Nailing down this trend and any reasons for it won’t be easy. Researchers don’t consistently disaggregate “Asian” populations into the many possible subgroups, and even when they do, different researchers have different approaches to categorizing people. That makes it challenging to tease apart problems that might be plaguing specific communities. And although several of the Boston-based researchers I spoke with are collecting some of their own population-specific evidence from local health centers, they aren’t sure when data collection might improve more generally. A few years ago, the state of Massachusetts announced that it would begin collecting more detailed demographic data on racial and ethnic groups, including within the Asian community. But the implementation of that plan has been slow, and some locals have expressed discomfort with the idea of submitting more identifying information, Nguyen said. On the national scale, the U.S.’s National Health and Nutrition Examination Survey, a vital source of data on diabetes, has been purposefully oversampling Asian Americans since 2011, which has allowed researchers to dig deeper into trends in specific subpopulations. But last fall, the Trump administration fired core staff from the CDC division that runs the survey, leaving its future uncertain.

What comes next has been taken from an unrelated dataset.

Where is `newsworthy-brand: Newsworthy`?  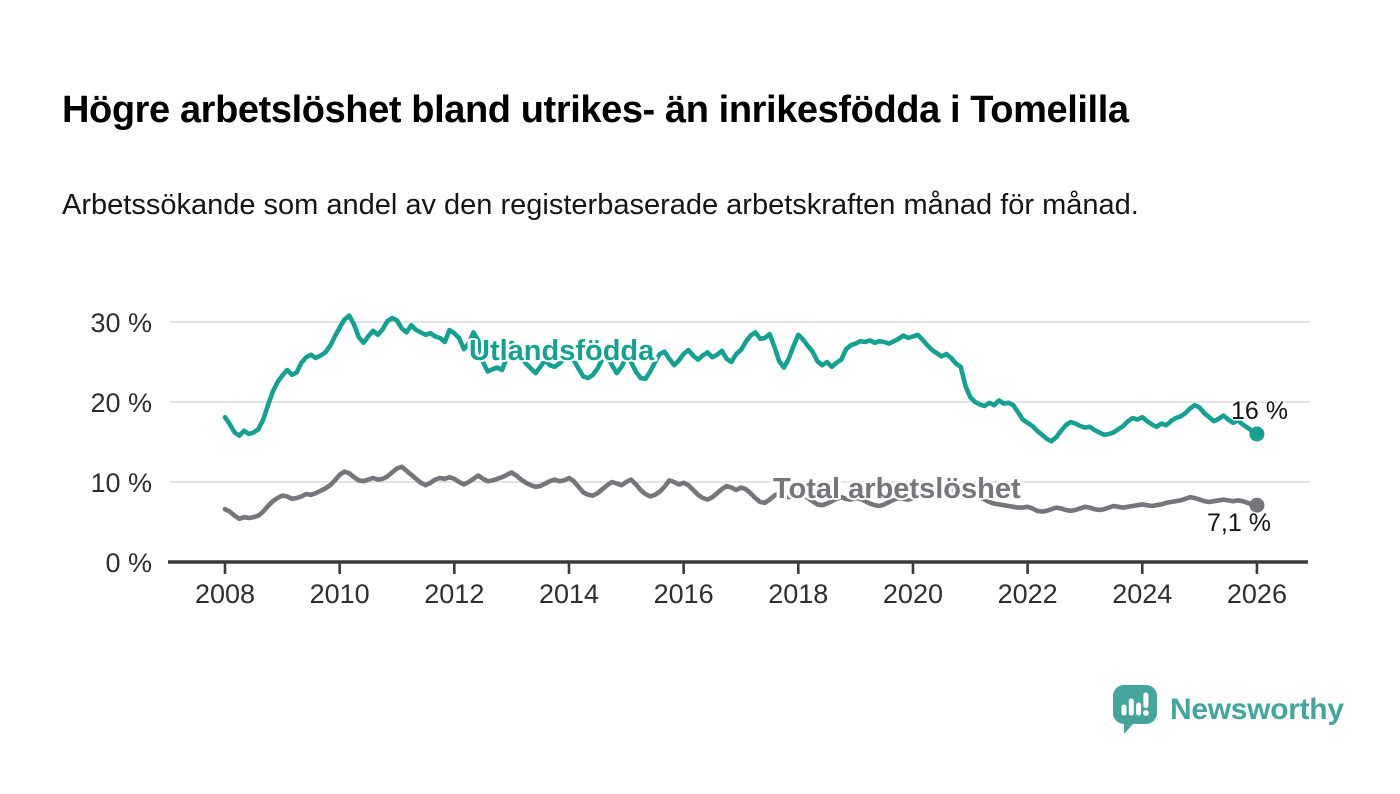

Even without more definitive data, Adam said, he and his colleagues are eager to design an intervention that could help any Asian group lower its gestational-diabetes risk, or better manage the condition once it arises. In broad strokes, the advice would mirror what the general population is told in the U.S. about avoiding and dealing with the condition: Eat well, exercise, avoid excessive weight gain. But it would be delivered more consistently, across health-care settings, and would be better tailored to certain groups’ cultural preferences. For many families deeply embedded in Asian food culture, “it’s difficult to be told to reduce white-rice intake,” Nguyen pointed out; some people might also benefit from a discussion about incorporating familiar types of physical activity, such as walking and tai chi, into their routine, rather than vaguer cautions to work out more.

In the meantime, the researchers will keep observing what trends they can, to see whether certain Asian subgroups might warrant special attention. They feel confident that they know enough about what works and how to deliver it to make some impact. But any specific vulnerabilities are still worth narrowing in on, so that no vulnerable community risks being lost to an aggregated trend.